##### EXERCISE PASSAGE

I don’t have a specific number, but healthy fish wont die in a few days at 5 ppm total ammonia. It may not be ideal, but in a scenario where the hope is for it to be dropping, it may be ok.
Ammonia is Our Friend By Randy Holmes-Farley Yes, I know the title is provocative, and likely goes against much of what you read and hear in the reef aquarium hobby. I believe, however, that the hobby may have been harmed by the continual...
www.reef2reef.com
From it:
1. While ammonia is toxic at high levels, the levels needed to be lethal to a marine fish are higher than many people think. I’ve not seen any study in the literature that shows an LC50 (half of fish die) in less than 15 ppm total ammonia in seawater over 4 days or more of exposure at normal pH.
2. Sublethal toxic effects of ammonia, such as gill lesions observed by histopathology, do not seem to become significant until levels reach 5-10 ppm total ammonia at pH 8.1.
3. The toxicity of ammonia is a function of pH. At pH 8.5, toxic effects kick in at ammonia levels 2.5x lower than at pH 8.1. Likewise, at pH 7.8, it takes twice as much ammonia to be toxic as at pH 8.1. In a situation where ammonia might well reach toxic levels, such as a shipping bag, raising pH in the bag should not take place.
4. Toxic levels of ammonia are just not reached in typical operating reef aquaria. Seeing a measured value of 0.2 ppm, whether real or test error, is not a concern. It may be a benefit.
5. Commercial chemical methods to control or detoxify ammonia in marine systems at doses recommended are seemingly ineffective at impacting ammonia, despite folks thinking they were effective. If you believe that 2 ppm ammonia will kill a fish, and you add an ammonia detoxifier and it survives, you may falsely conclude it worked, as opposed to misunderstanding how toxic ammonia was.

##########
##### SUPPLIED DATA

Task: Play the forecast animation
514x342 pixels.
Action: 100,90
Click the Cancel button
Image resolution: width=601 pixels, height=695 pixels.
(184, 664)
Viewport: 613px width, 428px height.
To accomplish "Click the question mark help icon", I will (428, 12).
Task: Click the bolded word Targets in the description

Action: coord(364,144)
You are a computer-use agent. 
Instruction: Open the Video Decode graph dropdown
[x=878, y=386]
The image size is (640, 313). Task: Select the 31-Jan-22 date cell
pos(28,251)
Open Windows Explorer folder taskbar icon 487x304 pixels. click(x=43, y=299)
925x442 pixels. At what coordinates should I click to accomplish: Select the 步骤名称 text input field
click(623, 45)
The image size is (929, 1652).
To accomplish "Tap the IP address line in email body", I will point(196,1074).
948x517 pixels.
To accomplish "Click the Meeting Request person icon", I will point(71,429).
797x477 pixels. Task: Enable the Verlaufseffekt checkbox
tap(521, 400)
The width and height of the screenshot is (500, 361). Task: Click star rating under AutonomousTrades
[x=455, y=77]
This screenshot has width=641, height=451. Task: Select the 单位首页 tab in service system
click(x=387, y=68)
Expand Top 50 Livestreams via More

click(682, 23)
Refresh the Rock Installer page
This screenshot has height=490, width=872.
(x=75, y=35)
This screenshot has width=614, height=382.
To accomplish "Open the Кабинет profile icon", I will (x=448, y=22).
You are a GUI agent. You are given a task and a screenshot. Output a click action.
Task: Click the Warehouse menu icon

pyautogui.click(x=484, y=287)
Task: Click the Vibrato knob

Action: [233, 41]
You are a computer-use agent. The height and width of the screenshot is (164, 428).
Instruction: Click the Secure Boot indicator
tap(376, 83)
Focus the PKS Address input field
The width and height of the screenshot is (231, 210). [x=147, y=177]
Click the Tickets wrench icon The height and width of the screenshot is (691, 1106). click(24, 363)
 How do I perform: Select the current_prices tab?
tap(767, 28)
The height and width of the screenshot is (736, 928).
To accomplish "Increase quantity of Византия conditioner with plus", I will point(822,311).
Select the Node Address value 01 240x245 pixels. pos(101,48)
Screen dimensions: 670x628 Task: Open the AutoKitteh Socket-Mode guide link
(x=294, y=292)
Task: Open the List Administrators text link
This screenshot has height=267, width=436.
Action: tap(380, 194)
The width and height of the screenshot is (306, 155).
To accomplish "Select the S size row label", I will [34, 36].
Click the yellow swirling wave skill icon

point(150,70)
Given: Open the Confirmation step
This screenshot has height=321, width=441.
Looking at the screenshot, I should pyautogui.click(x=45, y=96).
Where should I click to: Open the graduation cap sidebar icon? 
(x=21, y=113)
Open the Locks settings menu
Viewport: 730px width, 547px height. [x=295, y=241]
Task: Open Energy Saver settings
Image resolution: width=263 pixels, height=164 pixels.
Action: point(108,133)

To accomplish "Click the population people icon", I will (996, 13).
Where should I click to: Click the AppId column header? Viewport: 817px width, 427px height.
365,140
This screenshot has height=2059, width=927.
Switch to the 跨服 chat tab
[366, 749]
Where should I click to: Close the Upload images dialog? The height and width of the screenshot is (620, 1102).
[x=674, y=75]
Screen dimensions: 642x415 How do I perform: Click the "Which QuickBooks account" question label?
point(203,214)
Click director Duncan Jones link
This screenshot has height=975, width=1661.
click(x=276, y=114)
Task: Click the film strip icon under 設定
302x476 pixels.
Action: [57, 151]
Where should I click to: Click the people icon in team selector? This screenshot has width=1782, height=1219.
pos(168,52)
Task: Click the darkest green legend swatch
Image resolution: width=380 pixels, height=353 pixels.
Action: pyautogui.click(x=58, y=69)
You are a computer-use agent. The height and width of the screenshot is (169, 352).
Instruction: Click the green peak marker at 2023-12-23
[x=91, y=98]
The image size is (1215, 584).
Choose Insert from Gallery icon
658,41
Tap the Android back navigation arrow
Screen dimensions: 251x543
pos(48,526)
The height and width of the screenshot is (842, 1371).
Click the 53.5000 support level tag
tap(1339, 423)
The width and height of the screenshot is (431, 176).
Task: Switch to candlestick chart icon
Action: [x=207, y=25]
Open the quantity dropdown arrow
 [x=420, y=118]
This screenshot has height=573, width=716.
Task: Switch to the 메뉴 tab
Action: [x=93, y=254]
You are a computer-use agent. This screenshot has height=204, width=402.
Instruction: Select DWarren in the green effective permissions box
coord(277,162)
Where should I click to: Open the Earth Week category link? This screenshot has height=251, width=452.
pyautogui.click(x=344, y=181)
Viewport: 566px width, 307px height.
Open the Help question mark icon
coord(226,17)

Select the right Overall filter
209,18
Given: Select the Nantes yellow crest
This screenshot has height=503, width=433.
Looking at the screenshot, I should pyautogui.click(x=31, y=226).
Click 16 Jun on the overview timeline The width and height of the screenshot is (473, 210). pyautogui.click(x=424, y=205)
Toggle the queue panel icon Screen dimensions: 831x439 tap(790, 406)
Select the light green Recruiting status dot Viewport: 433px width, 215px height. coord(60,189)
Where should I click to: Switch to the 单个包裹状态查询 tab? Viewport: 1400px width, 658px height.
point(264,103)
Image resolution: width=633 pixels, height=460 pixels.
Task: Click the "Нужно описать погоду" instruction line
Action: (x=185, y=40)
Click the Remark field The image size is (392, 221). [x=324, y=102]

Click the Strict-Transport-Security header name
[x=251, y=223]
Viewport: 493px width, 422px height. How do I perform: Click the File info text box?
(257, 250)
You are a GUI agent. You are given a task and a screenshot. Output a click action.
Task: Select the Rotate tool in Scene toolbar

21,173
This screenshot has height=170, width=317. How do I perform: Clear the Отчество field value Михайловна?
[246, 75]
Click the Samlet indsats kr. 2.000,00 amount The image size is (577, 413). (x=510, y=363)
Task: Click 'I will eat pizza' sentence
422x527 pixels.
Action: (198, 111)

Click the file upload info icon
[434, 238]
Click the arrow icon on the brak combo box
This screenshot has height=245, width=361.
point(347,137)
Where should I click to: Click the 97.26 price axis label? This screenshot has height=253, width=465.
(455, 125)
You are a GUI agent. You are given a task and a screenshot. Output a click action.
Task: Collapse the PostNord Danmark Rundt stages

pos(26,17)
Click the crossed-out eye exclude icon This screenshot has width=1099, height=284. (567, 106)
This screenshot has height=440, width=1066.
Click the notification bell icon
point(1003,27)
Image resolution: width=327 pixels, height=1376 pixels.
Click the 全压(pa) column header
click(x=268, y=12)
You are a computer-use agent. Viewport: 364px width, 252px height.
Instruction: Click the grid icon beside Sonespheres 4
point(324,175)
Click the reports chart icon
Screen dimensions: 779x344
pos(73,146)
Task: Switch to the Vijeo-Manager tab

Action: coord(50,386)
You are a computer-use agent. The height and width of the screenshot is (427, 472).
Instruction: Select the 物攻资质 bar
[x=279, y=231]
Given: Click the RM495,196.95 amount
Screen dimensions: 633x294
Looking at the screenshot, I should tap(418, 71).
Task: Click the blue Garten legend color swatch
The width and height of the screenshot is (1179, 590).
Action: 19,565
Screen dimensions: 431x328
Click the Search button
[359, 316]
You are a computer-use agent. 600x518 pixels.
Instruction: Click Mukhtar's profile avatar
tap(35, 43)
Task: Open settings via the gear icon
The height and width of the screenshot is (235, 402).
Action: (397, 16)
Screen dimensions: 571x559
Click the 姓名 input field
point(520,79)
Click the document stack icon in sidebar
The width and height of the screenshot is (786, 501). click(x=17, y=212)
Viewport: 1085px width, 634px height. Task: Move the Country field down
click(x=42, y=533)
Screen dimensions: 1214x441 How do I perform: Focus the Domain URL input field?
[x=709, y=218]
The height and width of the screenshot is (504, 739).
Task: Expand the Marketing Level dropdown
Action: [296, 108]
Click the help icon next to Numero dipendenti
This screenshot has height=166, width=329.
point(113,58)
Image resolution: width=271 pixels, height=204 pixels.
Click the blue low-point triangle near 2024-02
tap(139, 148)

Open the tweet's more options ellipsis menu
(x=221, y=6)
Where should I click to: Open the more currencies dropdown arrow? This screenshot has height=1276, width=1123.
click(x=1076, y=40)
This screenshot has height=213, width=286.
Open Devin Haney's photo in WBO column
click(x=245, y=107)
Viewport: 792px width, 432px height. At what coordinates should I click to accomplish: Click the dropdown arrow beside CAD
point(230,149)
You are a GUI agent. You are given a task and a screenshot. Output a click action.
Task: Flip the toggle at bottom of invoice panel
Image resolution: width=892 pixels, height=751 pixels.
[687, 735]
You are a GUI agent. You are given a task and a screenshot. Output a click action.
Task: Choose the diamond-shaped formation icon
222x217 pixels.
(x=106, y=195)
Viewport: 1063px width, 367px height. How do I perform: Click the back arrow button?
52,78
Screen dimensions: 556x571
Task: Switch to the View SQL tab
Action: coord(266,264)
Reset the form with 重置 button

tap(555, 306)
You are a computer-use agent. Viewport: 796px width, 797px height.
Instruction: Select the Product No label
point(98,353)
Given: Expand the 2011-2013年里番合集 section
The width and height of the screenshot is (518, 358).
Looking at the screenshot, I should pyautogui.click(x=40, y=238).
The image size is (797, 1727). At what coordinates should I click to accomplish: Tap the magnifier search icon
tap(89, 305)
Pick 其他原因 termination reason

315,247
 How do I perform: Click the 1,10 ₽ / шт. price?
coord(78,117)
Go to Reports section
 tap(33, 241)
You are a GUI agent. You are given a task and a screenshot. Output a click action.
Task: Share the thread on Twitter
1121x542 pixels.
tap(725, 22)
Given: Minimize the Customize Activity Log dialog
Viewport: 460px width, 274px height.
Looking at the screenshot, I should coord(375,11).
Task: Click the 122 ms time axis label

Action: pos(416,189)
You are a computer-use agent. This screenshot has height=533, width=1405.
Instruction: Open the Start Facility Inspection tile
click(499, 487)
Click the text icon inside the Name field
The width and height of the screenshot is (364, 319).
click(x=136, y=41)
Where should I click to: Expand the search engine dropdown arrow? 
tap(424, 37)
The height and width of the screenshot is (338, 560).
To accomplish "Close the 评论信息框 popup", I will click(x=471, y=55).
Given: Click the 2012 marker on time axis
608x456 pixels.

##########

EXERCISES TO COMPLETE –
1 – In the passage on ammonia toxicity, how many times lower are the ammonia levels at which toxic effects begin at pH 8.5 than at pH 8.1?
2 – Restate as a bulleted list the paragraph of the passage on ammonia toxicity that begins "3. The toxicity of ammonia is a function of pH," keeping its main facts.
3 – Quote word for word the part of the passage on ammonia toxicity starting at "4. Toxic levels" and ending at "toxic ammonia was.".
This material has no connection to the passage on ammonia toxicity.

PROBLEM SOLUTIONS –
1 – 2.5 times lower.

2 –
- Ammonia toxicity depends on pH.
- At pH 8.5, toxic effects begin at ammonia levels 2.5 times lower than at pH 8.1.
- At pH 7.8, ammonia must be twice as high as at pH 8.1 to be toxic.
- Where ammonia could reach toxic levels, as in a shipping bag, the pH in the bag should not be raised.

3 –
4. Toxic levels of ammonia are just not reached in typical operating reef aquaria. Seeing a measured value of 0.2 ppm, whether real or test error, is not a concern. It may be a benefit.
5. Commercial chemical methods to control or detoxify ammonia in marine systems at doses recommended are seemingly ineffective at impacting ammonia, despite folks thinking they were effective. If you believe that 2 ppm ammonia will kill a fish, and you add an ammonia detoxifier and it survives, you may falsely conclude it worked, as opposed to misunderstanding how toxic ammonia was.